This is not just another book about crisis in Haiti. This book is about what it feels like to live and die with a crisis that never seems to end. It is about the experience of living amid the ruins of ecological devastation, economic collapse, political upheaval, violence, and humanitarian disaster. It is about how catastrophic events and political and economic forces shape the most intimate aspects of everyday life. In this gripping account, anthropologist Greg Beckett offers a stunning ethnographic portrait of ordinary people struggling to survive in Port-au-Prince in the twenty-first century. Drawing on over a decade of research, There Is No More Haiti builds on stories of death and rebirth to powerfully reframe the narrative of a country in crisis. It is essential reading for anyone interested in Haiti today.
How I feel about this book depends on where in the book I am. Beckett, being a white Chicago-trained anthropologist traveling to Haiti to talk about crisis (and its normalization) faces a lot of troubles about his positionality, and I think this book suffers from a lack of reflection on that. Likewise, the first chapter, about a forest on the edge of Port-au-Prince, feels disjointed, out of place, and relatively devoid of needed historical context.
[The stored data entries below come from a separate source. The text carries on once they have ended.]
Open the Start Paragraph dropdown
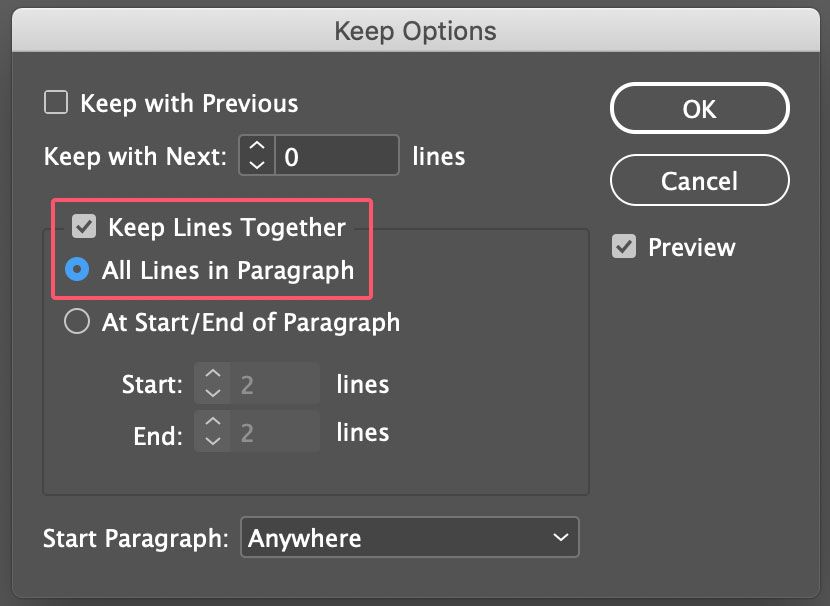Image resolution: width=830 pixels, height=606 pixels. tap(409, 538)
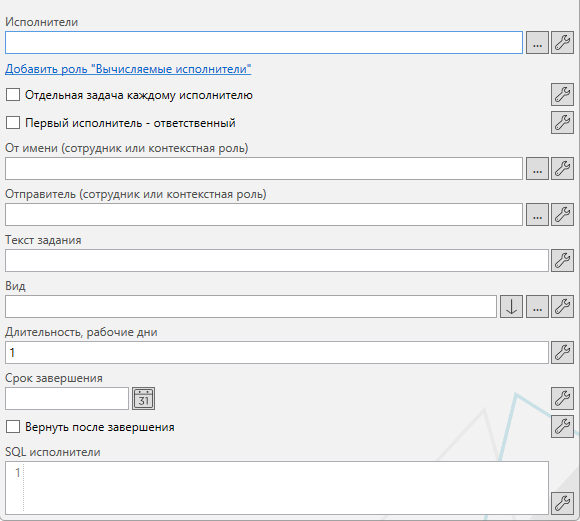The image size is (580, 521).
Task: Focus the Текст задания input field
Action: coord(277,260)
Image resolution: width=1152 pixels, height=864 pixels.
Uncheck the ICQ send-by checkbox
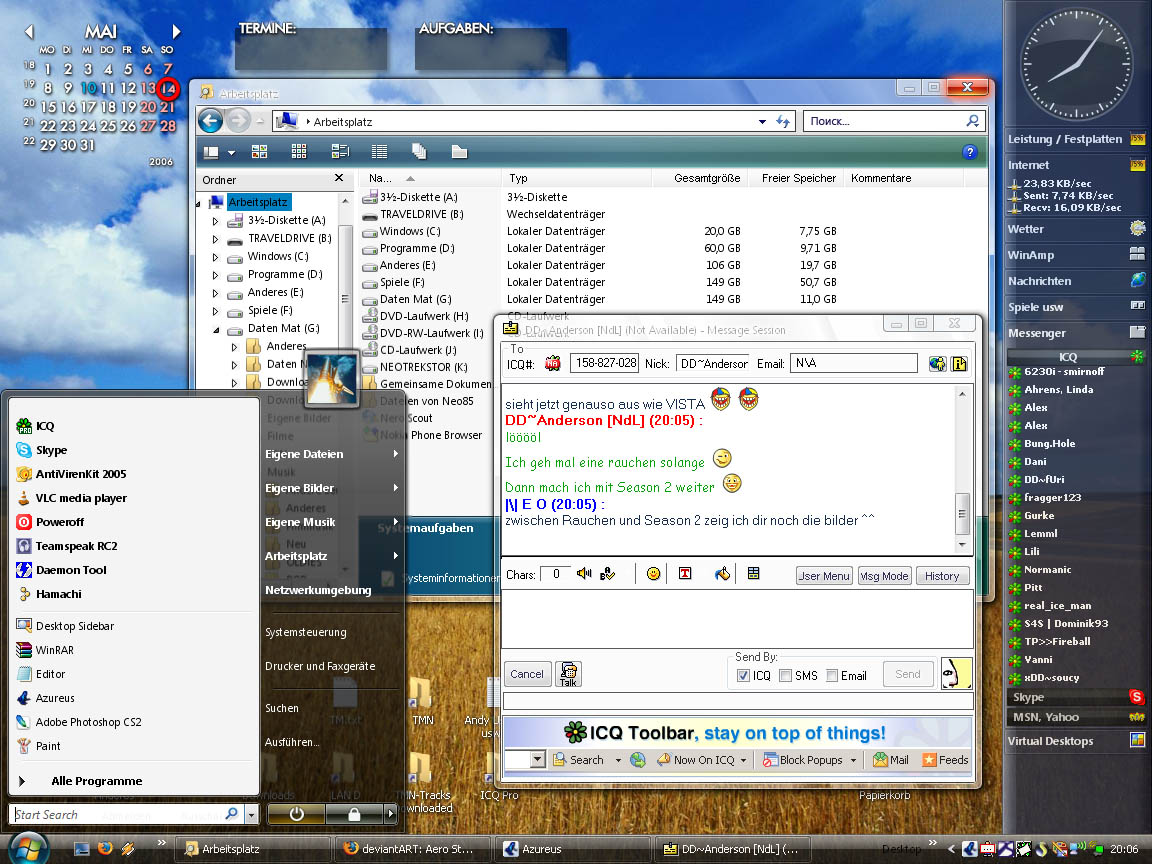pos(743,676)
Had I stopped reading here, the book would be one star. However, the following chapters are actually really interesting and more thoughtful, and provide a deeply insightful take on what it feels like to live in an environment where layered crises (political violence, economic exploitation, environmental degradation) come to feel ordinary— and one lives in a world of ontological insecurity. To this end, he makes a lot of interesting points about temporality (living in a present that feels severed from a stable past and promised future) and the fact that crisis is manufactured (which raises a lot of historical questions that could be addressed more). The final two chapters, in particular, about the 2nd coup against Aristide and the earthquake, are excellent. Had the first chapter been removed this could’ve been a 4-5 star book.
Beckett's story in "There is No More Haiti" is one of crisis, disaster, death, and hope. There is no way to understand crisis without thinking about the human impact. Crisis is felt as both individual and collective, personal and impersonal. Crisis can make it seem like the future is impossible. Haiti's people are living with crisis constantly, and they live both with hope and resignation for the future. This future promises to be both full of crisis and disaster, but also possibility. The paths towards an imagined future with life exists in people helping others, people looking for life, people telling stories. There is beauty in being completely powerless but choosing to keep going nonetheless.
Though incredibly repetitive and coming from a very privileged and male-centered perspective, this texts paints a vivid picture of the powerless of life in Haiti and the peoples’ capability of going on.